Google is getting closer to putting ads inside Gemini AI chats

 

Google’s AI assistant may not stay ad free for long.

Google is reportedly moving closer to introducing ads into Gemini, its AI chatbot platform, even though the company previously said there were “no current plans” for ads inside the app.

The shift is becoming more visible.

During Alphabet’s recent earnings discussions, Google executive Philipp Schindler suggested that ad formats working inside AI-powered Search could eventually move into Gemini as well. He said, “ads have always been a big part of scaling products to reach billions of people.”

That statement matters.

Because Gemini is not just another Google product.

It is part of the company’s future AI strategy, competing directly with tools like ChatGPT and Claude. And while subscriptions are currently helping fund these AI systems, the long term business model still points back to advertising.
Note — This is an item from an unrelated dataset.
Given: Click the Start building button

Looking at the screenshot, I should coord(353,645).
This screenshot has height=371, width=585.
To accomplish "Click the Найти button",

That should not surprise anyone.

Google’s entire business empire was built on ads.

  • Search.
  • YouTube.
  • Gmail.
  • Maps.

Now AI may be next.

The company is already testing ads inside AI Overviews and AI-powered Search experiences. Gemini appears to be the next logical step if those experiments work.

But this changes the feel of AI completely.

People currently use chatbots like assistants. They ask questions, brainstorm ideas, solve problems, and sometimes even discuss personal issues.

Adding ads into that experience could make interactions feel less neutral.

Imagine asking Gemini for business advice and getting sponsored recommendations inside the response flow itself.

That creates a different kind of internet experience, one where AI conversations also become monetized spaces.

And users are already reacting strongly to the idea.

On Reddit, one user wrote, “Google is an ad company,” while another said, “If they put ads in paid plans, I’m cancelling immediately.”

That reaction shows the tension here.

People want free AI tools.

But advanced AI is extremely expensive to run.

So companies are searching for sustainable ways to pay for the infrastructure without losing users.

And advertising remains the most familiar option.

Still, AI ads may work differently from traditional ads.

Instead of banners or popups, future AI ads could appear naturally inside conversations, recommendations, or generated answers.

Less interruption.

More integration.

And that could make them far more powerful.

So the real question is not whether ads are coming to AI chatbots.

It is whether users will still trust AI answers once money starts influencing what appears inside the conversation.